### ARBEITSAUFTRAG A
Sammle aus den Zeilen nach dem Forenthread jede, die das Wort „screenshot“ enthält, und schreib sie unverändert ab.

### TEXT
□ □ □ □ □
# Rapidshare-micropayment-Dagonal Inkasso.



## Nichtsnutz (6 Oktober 2012)

Hallo.

Vor wenigen Wochen habe ich bei Rapidshare 2 Accounts per Telefon "bezahlt".

Rapidshare ist hier der Verkäufer, und micropayment der Dienstleister für dem Mehrwertdienst, welcher die Zahlung an Rapidshare weiterleitet.

Leider wurde durch meinen Telefonanbieter nicht kassiert, so dass ich 2 Schreiben der Firma bekommen habe, den Betrag zu überweisen. Auf der Telefonrechnung tauchte die Summe auch nicht auf.

Dummerweise war es mir nicht möglich zu zahlen, so dass nach der ersten Mahnung durch micropayment die Inkassokeule geschwungen wird. Zu den 13,37 Euro kommen 5 Euro Manhgebühren seitens micropayment drauf. Also 18,37 Euro Hauptforderung. Damit bin ich ja total einverstanden.

Allerdings möchte Diagonal Inkasso jetzt: 
0,22 Zinsen 
34,50 Inkassokosten
21,00 Auslagenpauschale
-----

Jetzt meine Frage:

Welche Kosten muss ich bezahlen? 

Wäre es ratsam dem Inkasso teilweise (Kosten+Auslagenpauschale) oder vollständig zu widersprechen?

Vielen Dank schon einmal für Eure Hilfe.


----------



## haudraufundschluss (7 Oktober 2012)

http://dejure.org/gesetze/BGB/254.html

Die aufgeblähten Kosten sind immer problematisch und dienen meist nur dazu, den Schuldnern Angst zu machen. Eine Art Drohbettelei und im Streitfall wird die Rechtmäßigkeit solcher Kosten eher selten bejaht.
□ □ □ □ □
### MATERIAL

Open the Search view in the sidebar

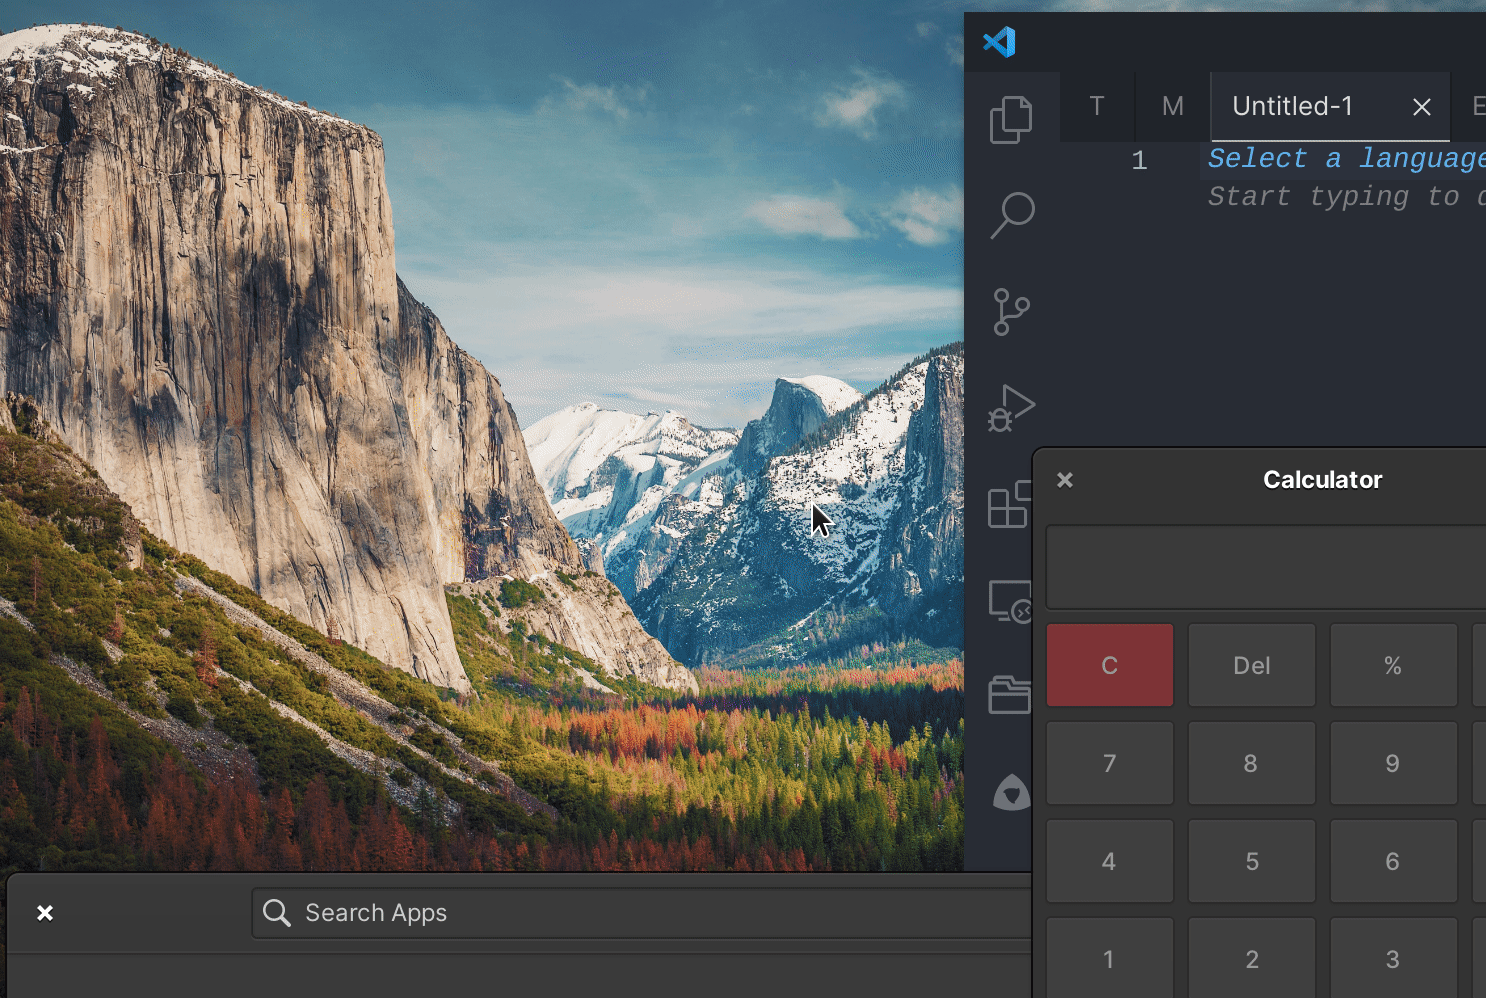(x=1012, y=215)
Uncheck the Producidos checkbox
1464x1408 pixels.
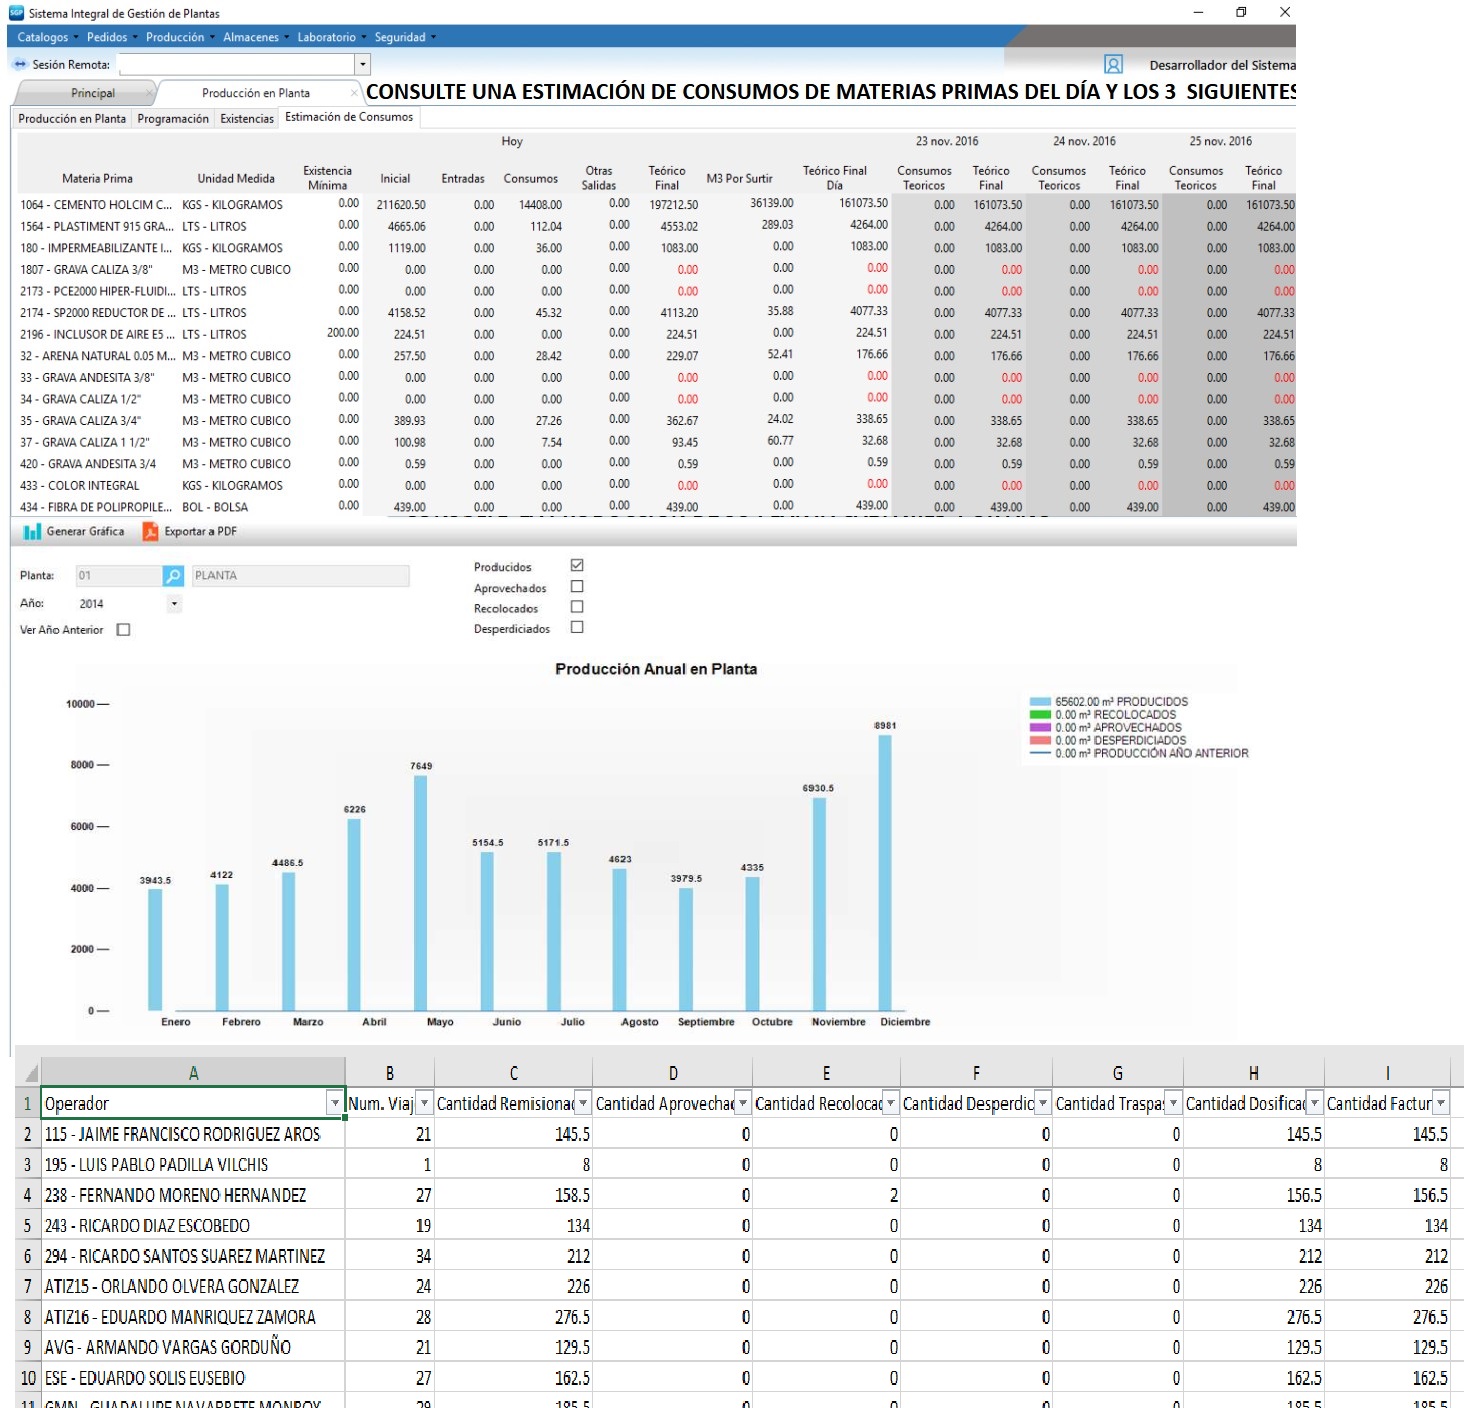577,566
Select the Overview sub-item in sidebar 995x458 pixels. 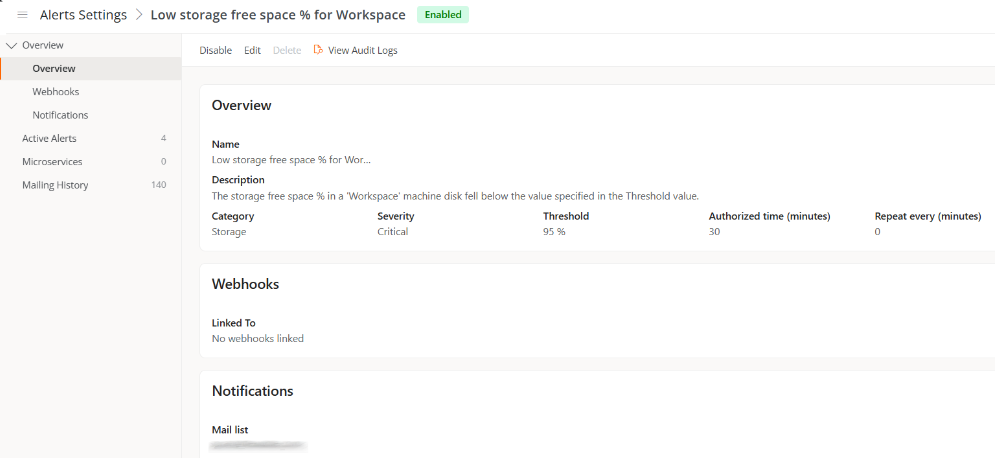54,69
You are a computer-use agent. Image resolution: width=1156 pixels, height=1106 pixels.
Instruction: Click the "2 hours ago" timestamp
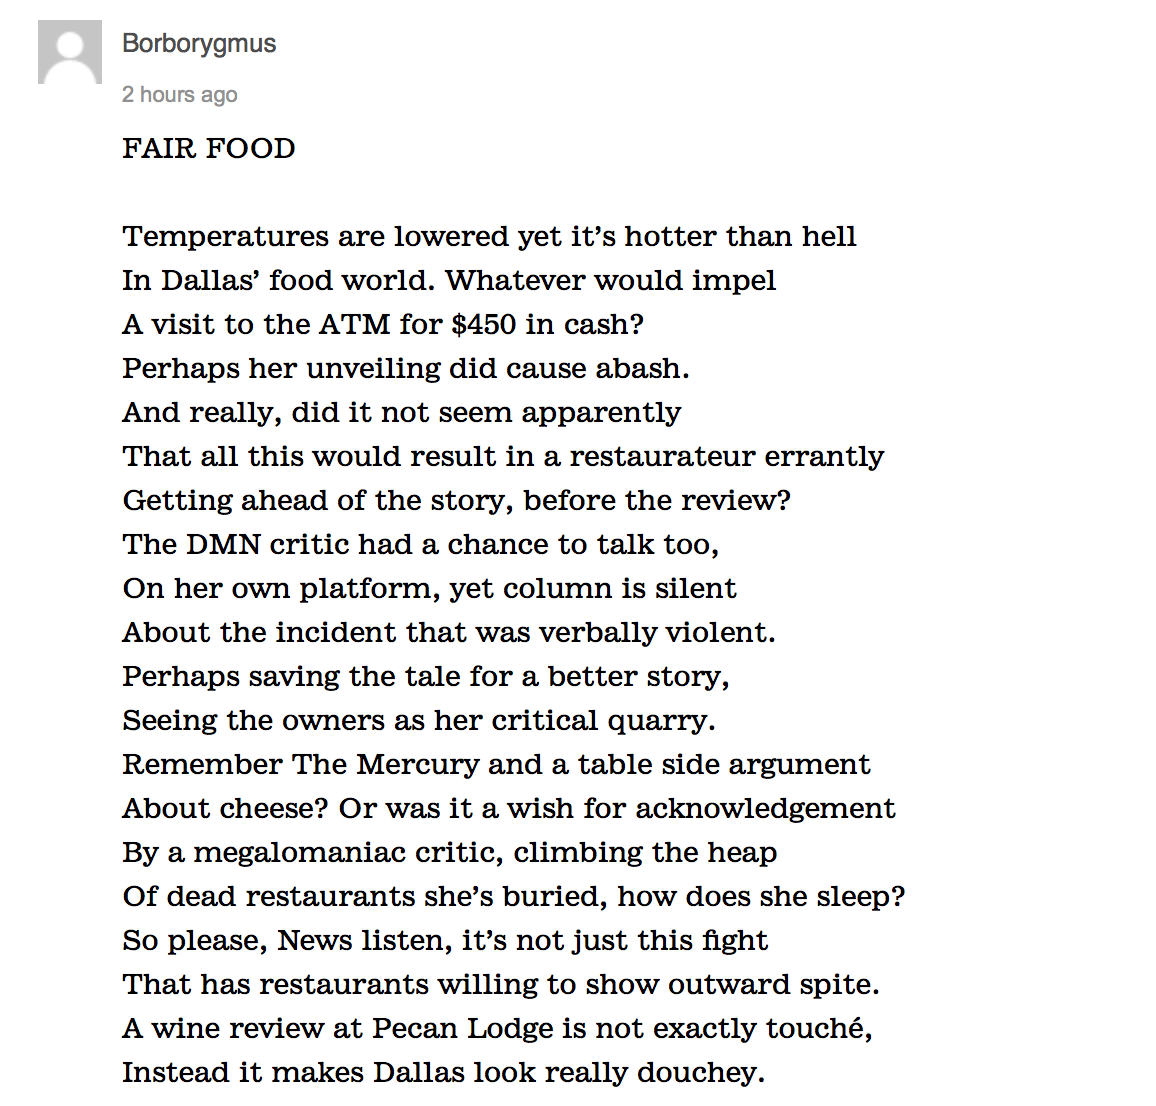[x=180, y=94]
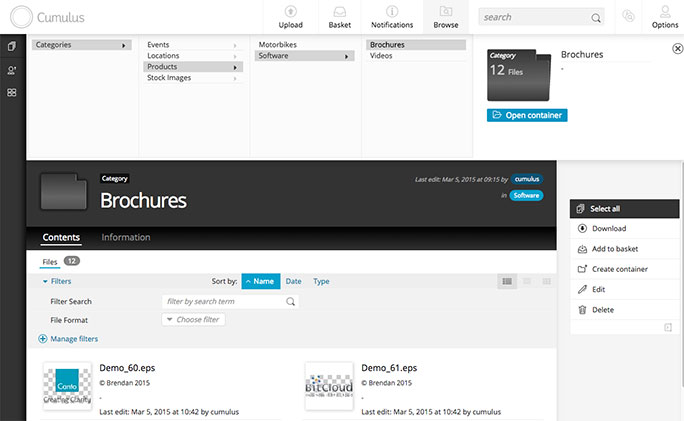
Task: Open the Options gear menu
Action: [665, 16]
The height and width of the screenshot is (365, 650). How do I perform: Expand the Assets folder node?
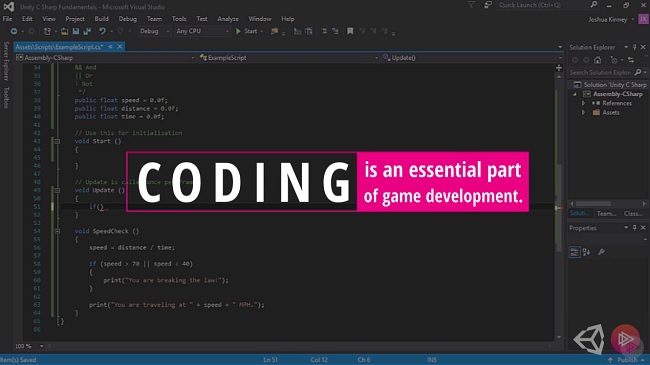click(584, 112)
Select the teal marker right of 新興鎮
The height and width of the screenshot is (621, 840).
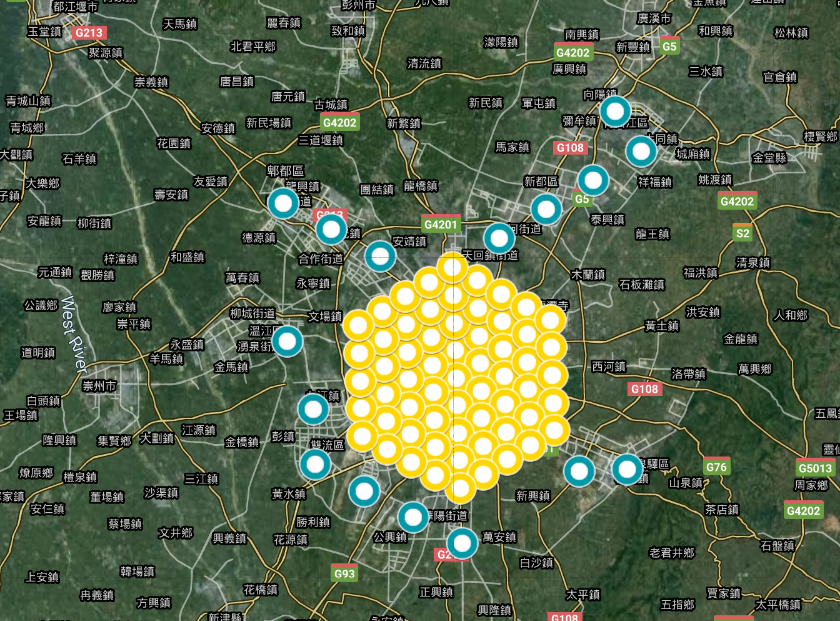(579, 472)
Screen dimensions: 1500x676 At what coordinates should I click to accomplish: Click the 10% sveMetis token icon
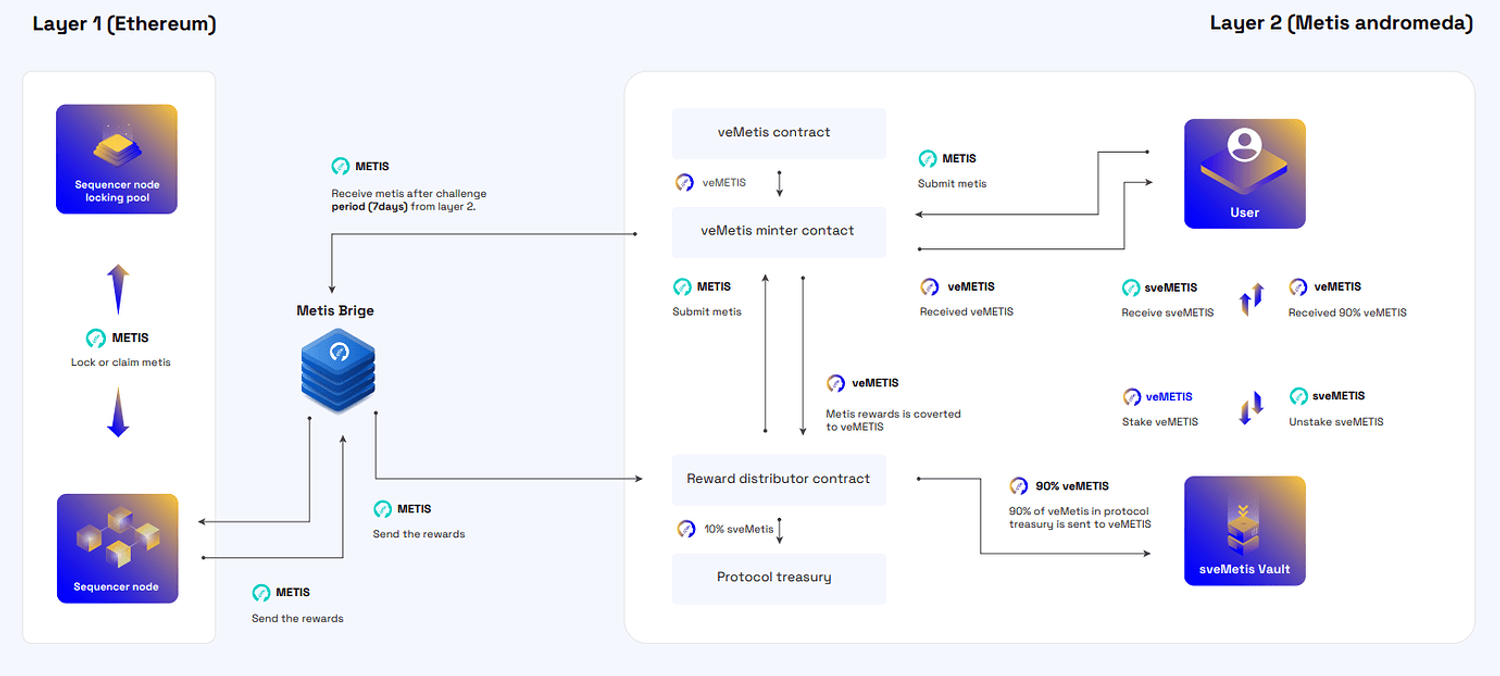pyautogui.click(x=686, y=529)
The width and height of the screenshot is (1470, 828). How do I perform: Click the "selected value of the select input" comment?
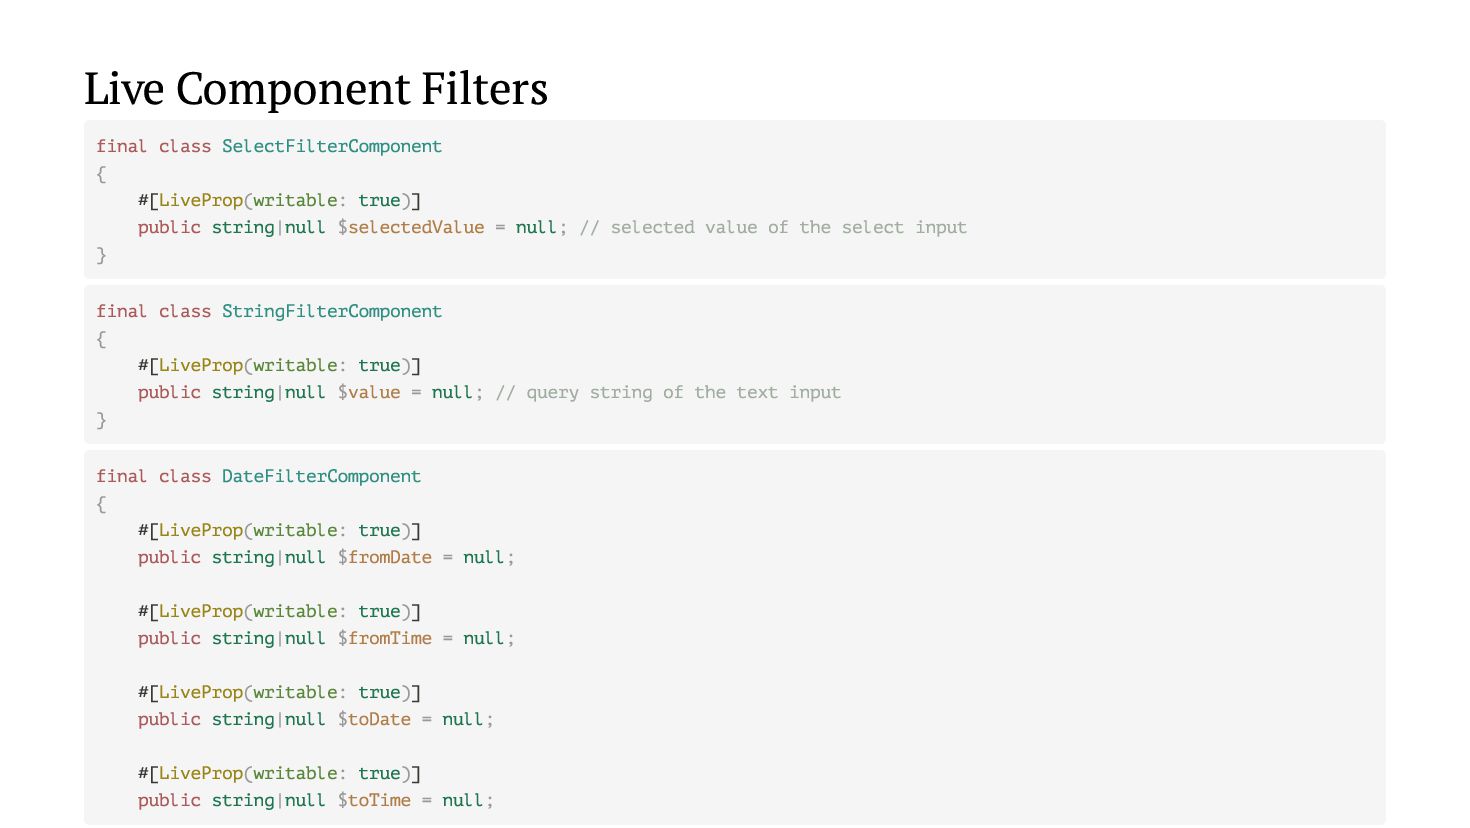coord(773,227)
□ □ □ □ □
### ARBEITSAUFTRAG B
Gib den Abschnitt des Forenthreads oben von „## Nichtsnutz (6“ bis „auch nicht auf.“ wortgetreu wieder.

### AUSGEARBEITETE LÖSUNG A
The height and width of the screenshot is (365, 650). How do I perform: Expand the Assets folder node?
The height and width of the screenshot is (621, 840).
The width and height of the screenshot is (1470, 828). How do I perform: Click the "selected value of the select input" comment?

### AUSGEARBEITETE LÖSUNG B
## Nichtsnutz (6 Oktober 2012)

Hallo.

Vor wenigen Wochen habe ich bei Rapidshare 2 Accounts per Telefon "bezahlt".

Rapidshare ist hier der Verkäufer, und micropayment der Dienstleister für dem Mehrwertdienst, welcher die Zahlung an Rapidshare weiterleitet.

Leider wurde durch meinen Telefonanbieter nicht kassiert, so dass ich 2 Schreiben der Firma bekommen habe, den Betrag zu überweisen. Auf der Telefonrechnung tauchte die Summe auch nicht auf.